These exceptions are involved in and will be unfolded in the discussion which will follow.

To illustrate the powers which are delegated to the United States and are not exercised by the states: You go to the postoffice, and mail or receive a letter, and you are dealing with the United States. For a two-cent stamp your letter can be carried to California, or any other state; for a five-cent stamp to any country in Europe. It is much better that one government should regulate this business than many. New York might have one rate of postage, Pennsylvania another, and every state its own system of carriage, and it would be difficult to tell how much it would cost, or how long it would take to get your letter to California. The United States can do it so much better for every state, and can so much better make the necessary regulations with foreign countries, that we concede at once that in this respect the United States is a useful creation. The United States regulates commerce with foreign nations and among the several states. This makes the navigation laws uniform at every port, and the rate of duties uniform. It prevents one state from making a discriminating tax against the products of another state. Practically, it results in free trade between the states. The United States makes the treaties with foreign powers. It coins money and establishes its value, so that money is of equal value in every state. It maintains the army and navy, declares war and establishes peace, and guarantees to every state a republican form of government. It is plain that these great powers are better intrusted to one government than to many, simply as a matter of convenience. But it is also necessary that these powers shall be exercised by a government that has the strength to enforce them; and in that view the United States is many times more powerful than the average single state. You are citizens of the state in which you reside, but you are also citizens of the United States. When you travel abroad

your citizenship of your state might not prove adequate to your protection; but citizenship of the United States implies that you may, if necessity properly requires it, invoke the protection of the united strength of all the states. And the fact that this is so will make it unnecessary for you to invoke it. Might can compel right, but the knowledge that the might exists is usually the only compulsion necessary. Moreover, it costs less to provide one strong army for all, than so many separate armies.

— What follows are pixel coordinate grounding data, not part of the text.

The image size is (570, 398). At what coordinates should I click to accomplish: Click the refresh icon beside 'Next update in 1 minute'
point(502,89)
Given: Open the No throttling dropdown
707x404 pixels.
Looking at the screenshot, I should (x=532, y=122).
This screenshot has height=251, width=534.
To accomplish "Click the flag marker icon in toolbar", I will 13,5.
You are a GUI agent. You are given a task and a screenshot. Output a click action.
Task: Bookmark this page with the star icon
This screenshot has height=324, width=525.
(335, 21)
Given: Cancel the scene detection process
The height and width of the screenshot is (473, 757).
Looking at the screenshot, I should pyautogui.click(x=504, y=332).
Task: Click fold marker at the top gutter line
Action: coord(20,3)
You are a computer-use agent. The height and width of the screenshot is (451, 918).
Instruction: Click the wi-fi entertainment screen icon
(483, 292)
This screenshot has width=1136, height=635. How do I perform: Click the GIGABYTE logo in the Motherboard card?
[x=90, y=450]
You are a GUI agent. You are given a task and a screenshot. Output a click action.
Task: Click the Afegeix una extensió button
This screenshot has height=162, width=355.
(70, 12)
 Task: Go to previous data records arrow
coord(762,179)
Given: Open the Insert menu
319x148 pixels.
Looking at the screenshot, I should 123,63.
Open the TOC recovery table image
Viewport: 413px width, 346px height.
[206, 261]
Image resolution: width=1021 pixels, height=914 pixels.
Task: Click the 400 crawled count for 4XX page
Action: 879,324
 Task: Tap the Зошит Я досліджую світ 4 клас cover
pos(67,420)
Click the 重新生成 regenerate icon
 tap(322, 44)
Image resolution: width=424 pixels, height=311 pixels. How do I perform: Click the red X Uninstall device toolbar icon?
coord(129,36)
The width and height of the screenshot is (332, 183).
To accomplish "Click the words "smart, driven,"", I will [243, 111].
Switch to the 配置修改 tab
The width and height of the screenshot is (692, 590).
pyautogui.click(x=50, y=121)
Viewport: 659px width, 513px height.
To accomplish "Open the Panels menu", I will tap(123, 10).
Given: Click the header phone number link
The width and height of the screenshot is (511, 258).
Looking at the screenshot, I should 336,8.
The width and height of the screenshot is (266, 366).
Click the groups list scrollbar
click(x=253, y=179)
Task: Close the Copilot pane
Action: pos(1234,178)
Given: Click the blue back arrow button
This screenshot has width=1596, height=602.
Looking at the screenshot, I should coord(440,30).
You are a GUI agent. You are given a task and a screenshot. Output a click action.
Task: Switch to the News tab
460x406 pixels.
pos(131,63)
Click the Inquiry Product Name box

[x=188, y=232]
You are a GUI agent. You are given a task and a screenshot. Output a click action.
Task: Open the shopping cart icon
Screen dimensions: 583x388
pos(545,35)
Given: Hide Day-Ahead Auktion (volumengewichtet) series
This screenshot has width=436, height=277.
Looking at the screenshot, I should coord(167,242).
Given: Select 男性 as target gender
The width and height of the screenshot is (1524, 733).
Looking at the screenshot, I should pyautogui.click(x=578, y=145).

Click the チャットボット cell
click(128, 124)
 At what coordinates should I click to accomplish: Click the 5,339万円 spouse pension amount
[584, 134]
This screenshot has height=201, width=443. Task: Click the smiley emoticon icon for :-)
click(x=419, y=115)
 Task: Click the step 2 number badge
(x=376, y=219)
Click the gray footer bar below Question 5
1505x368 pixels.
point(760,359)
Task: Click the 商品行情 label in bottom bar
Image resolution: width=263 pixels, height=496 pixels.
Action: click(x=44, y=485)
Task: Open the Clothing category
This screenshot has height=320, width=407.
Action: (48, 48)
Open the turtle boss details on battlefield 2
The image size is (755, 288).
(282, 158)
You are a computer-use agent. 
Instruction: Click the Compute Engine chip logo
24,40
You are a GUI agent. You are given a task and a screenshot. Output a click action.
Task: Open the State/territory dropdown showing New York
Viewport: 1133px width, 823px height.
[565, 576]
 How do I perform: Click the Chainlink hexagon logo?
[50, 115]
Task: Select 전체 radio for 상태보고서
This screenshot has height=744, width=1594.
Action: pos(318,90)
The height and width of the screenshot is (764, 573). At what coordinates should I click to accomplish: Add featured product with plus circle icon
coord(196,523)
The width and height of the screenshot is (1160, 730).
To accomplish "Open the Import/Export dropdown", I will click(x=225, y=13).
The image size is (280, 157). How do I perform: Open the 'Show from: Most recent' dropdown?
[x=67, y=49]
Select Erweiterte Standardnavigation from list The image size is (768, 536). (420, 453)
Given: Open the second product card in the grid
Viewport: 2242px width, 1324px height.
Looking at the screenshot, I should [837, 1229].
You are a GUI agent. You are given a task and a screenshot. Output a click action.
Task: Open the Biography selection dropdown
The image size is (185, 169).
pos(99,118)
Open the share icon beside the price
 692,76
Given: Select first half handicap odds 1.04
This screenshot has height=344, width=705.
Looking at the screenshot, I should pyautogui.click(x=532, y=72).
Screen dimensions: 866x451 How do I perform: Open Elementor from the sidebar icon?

The United States has not had committed to it a great many powers. I have already enumerated the most important of them. The number is limited, for none were given to it which were not thought to be of general necessity, convenience, and usefulness. But, generally speaking, the pow ers committed to it are exclusive and supreme. In order to execute them efficiently, great detail of operations has been found to be useful. From the multitude of details, as we read about them in the newspapers, we are led to think that the nation overshadows the states. But in fact this is not so. If we pay careful attention, we shall see that it is the habit of the daily press to go largely into the small details of the action of the President and of the great officers of state at Washington. The people are interested in these trifles, perhaps more than in great affairs. The fact is not unworthy the notice of the practical statesman. He ought to know to what extent the people are interested in gossip and trifles. Nor should he despise the smaller matters, which give pleasure and satisfaction and do no injury. But the United States is not the real governor or ruler of the people. The affairs committed by the Constitution to its control are too few for that. Its direct governing powers are limited to the measures necessary to give it complete control of its own departments and agencies. Thus, if one defrauds the revenue, counterfeits the coin, robs the mail, violates the rights conferred, or regulations imposed, by the laws of the United States, or resists its authority, he will feel the force of the government of the United States. Indirectly, through the appellate jurisdiction of the Supreme Court, in the cases enumerated in the Constitution, the United States influences

MAGNITUDE OF NATIONAL DEPARTMENTS.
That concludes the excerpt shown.